Milia Gayoso Manzur
“Uno,
dos, tres. ¿Lo mojo o no lo mojo?”. Flaviana apretó contra su pecho el enorme oso
de peluche y lo acunó como si fuera un niño. “Se va a deformar y va a quedar peor
que ahora”, pensó mientras diluía el jabón en polvo dentro de la pileta. Uno, dos,
tres. Al apretar al oso cerraba en ese abrazo un montón de recuerdos atesorados
durante años… veinte años, para ser más precisos.
Con un fondo de música de
calesita y fiesta patronal, le volvían a la mente imágenes pasadas y queridas. Como
tantas veces en su memoria, se volvió a ver vestida con una ropa alegre, llena de
guardas y encajes, luciendo su alegría de la mano de Mario. Fue durante la fiesta
patronal. Por la mañana habían asistido juntos a la misa y a la procesión, después
fueron al parque donde se habían instalado la calesita, los juegos de azar y los
vendedores de muñecos de barro y de fantasía.
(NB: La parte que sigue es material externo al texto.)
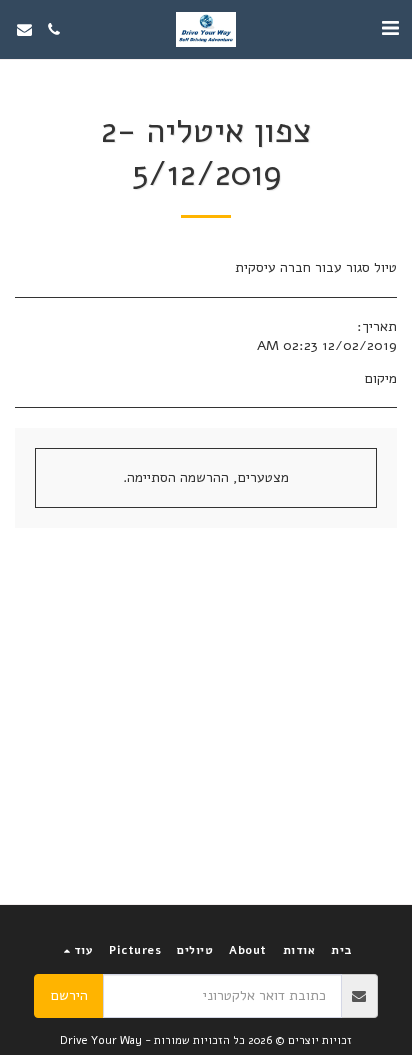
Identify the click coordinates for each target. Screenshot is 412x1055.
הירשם (69, 995)
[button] (390, 28)
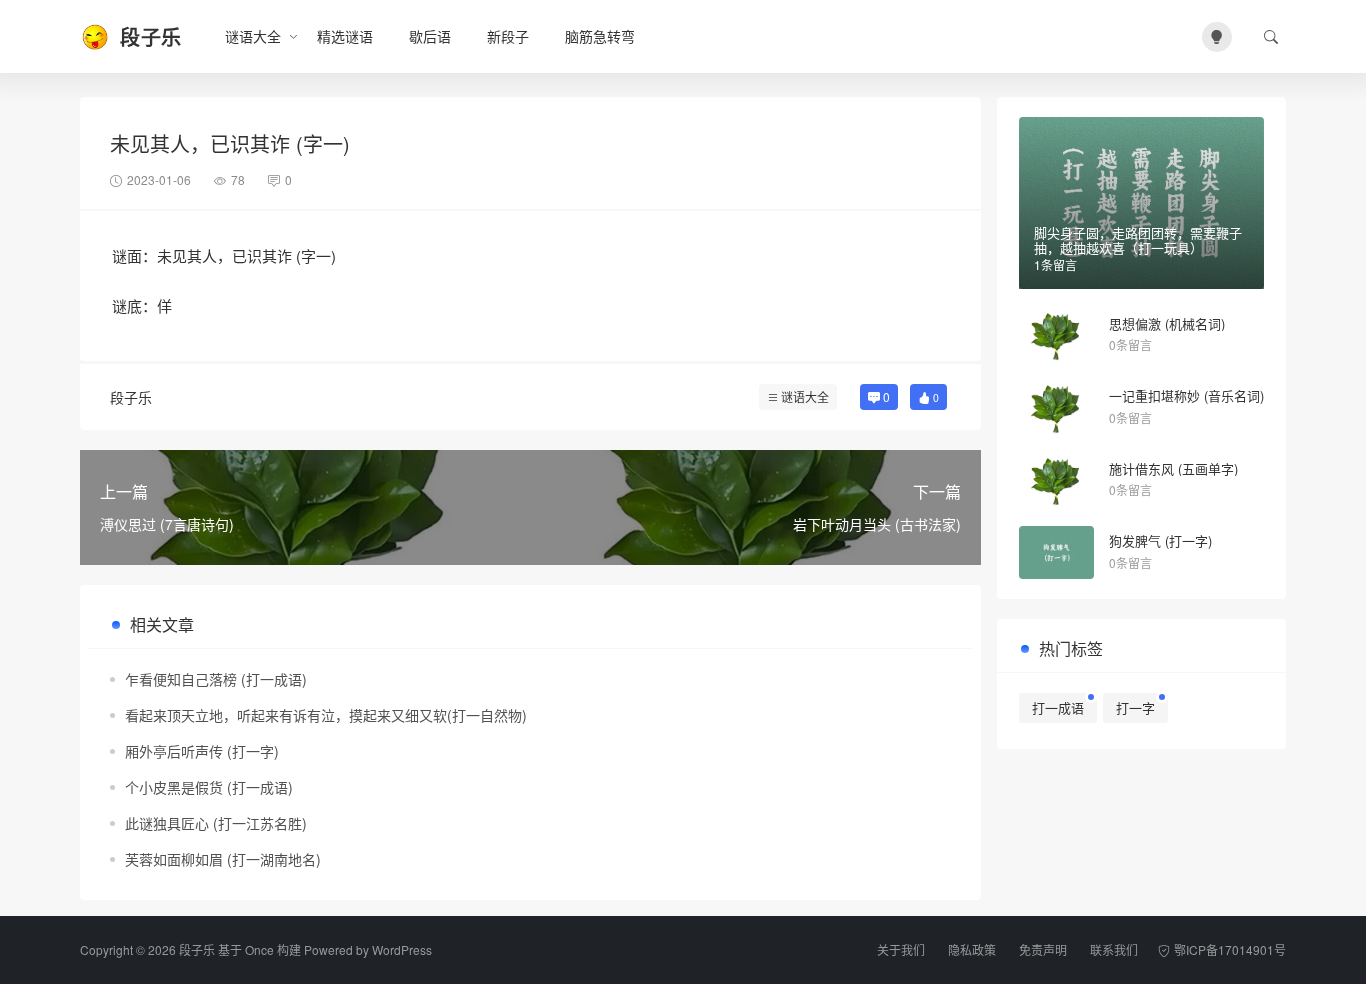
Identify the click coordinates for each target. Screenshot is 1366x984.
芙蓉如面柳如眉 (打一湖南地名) (223, 859)
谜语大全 (253, 36)
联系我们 (1114, 949)
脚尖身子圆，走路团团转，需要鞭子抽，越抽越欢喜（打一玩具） (1138, 240)
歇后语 (430, 36)
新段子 (508, 36)
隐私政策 (972, 949)
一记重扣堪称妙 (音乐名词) (1186, 395)
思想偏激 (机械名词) (1167, 323)
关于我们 (901, 949)
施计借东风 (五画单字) (1173, 468)
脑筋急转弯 (600, 36)
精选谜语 (345, 36)
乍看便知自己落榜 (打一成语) (216, 679)
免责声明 (1043, 949)
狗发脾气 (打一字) (1160, 540)
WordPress (402, 949)
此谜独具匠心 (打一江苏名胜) (216, 823)
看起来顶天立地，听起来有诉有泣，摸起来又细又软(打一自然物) (326, 715)
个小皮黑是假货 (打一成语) (209, 787)
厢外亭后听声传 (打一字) (202, 751)
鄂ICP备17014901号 (1230, 949)
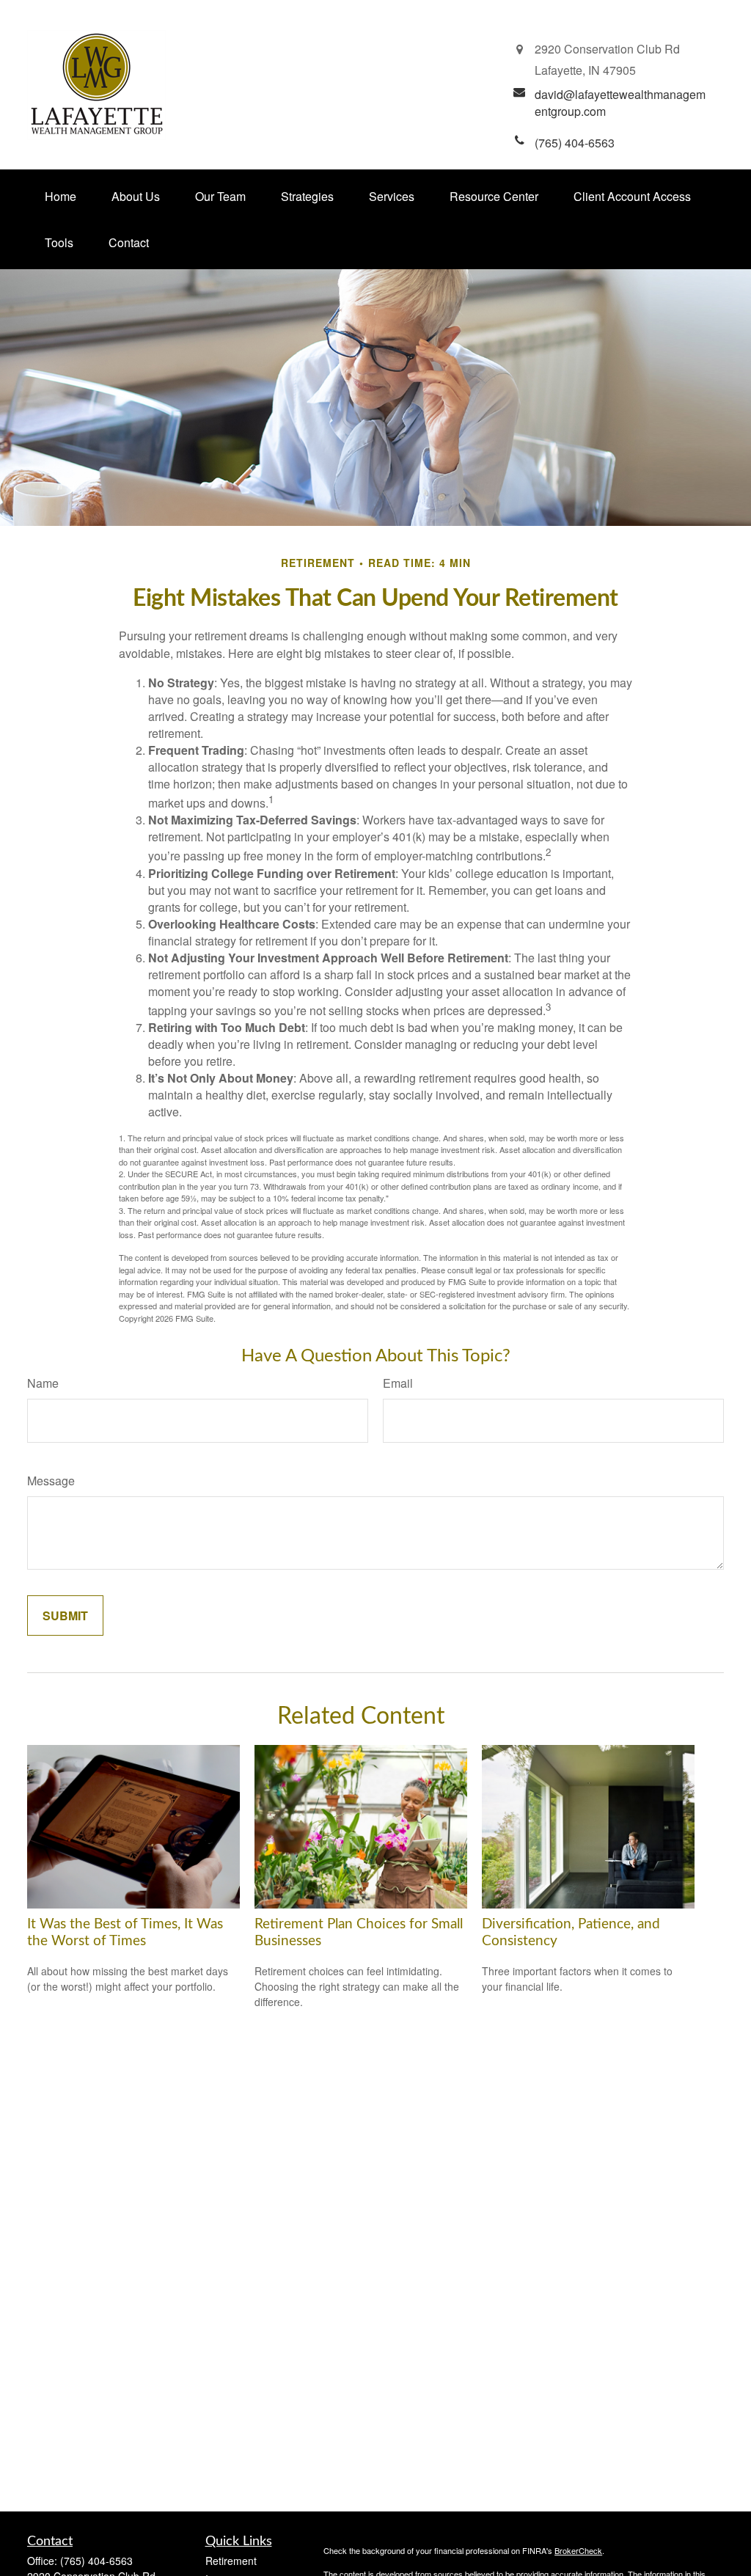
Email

Había también un puesto de
tiro al blanco con hermosos premios para los ganadores. Apenas vio el oso lo quiso
para sí y Mario tuvo que gastar todo lo que tenía para alquilar las flechitas con
que intentar llegar al centro del arco, hasta que lo consiguió y pudo ganar para
ella el oso amarillo con manchones lilas. “Los osos de verdad no son de este color”,
le había dicho muerto de risa, pero precisamente por eso le gustaba tanto, porque
era un oso diferente a todos los demás.
Cuando acabó su permiso, Mario
volvió al trabajo como marinero de un barco, pero prometió volver para las fiestas,
y para eso sólo faltaban dos meses. Flaviana guardó con amor su oso y sus ilusiones
y se consolaba abrazándolo cuando lo extrañaba demasiado. Cada quince días recibía
cartas, y en cada una le enviaba algún pétalo o una flor pequeña. “Una margarita
de Puerto Rosario para mi rosa”, decía a veces, o bien “Una flor de camalote para
la reina del río”, y Flaviana se sentía una verdadera reina, amada y recordada todo
el tiempo.
Un anochecer estaba cosiendo
sus zapatillas en el corredor cuando llegó don Ernesto, el papá de Mario. Cuando
lo vio se dio cuenta de que algo había ocurrido. Se paró frente a ella y no pudo
hablar, la abrazó con fuerza y lloró desconsoladamente. “Se cayó al agua y no lo
encuentran”, le dijo, con la voz entrecortada por el llanto, “se cayó al agua y
todavía no flotó…”. Creyó que iba a volverse loca del dolor. Se encerró en su pieza
durante días, tuvieron que obligarla a comer. Acurrucada en su cama con el oso en
los brazos dejaba pasar las horas esperando que alguien viniera a decirle que no
fue Mario quien cayó al agua, sino que un bulto cualquiera y que él había aparecido
en otro puerto, que no había muerto sino que se demoró recogiendo alguna flor silvestre
para ella.
Pero jamás apareció, ni siquiera
encontraron el cadáver. Muchos dijeron que la hélice pudo haberlo triturado, entonces
los peces…: No volvió a sonreír en muchísimos años. Ya no quiso estudiar, ni comer,
ni vivir. Se convirtió en una muñeca de trapo que rondaba las esquinas para releer
las cartas en la penumbra y esparcir los pétalos marchitos sobre la cama.
El oso estaba muy sucio. Movió
las manos dentro del agua para que el jabón hiciera espuma. Uno, dos tres: introdujo
al juguete lentamente y con el peso del agua su volumen aumentó. Lo fregó una y
otra vez hasta sacarle toda la tierra acumulada y lo colgó de las orejas en el alambre
del patio. Sentada en una silla vio cómo se iba secando de a poquito, y observó
con tristeza que las manchas lilas desaparecieron para dar lugar a manchones marrones
tan oscuros y tristes como los de su corazón.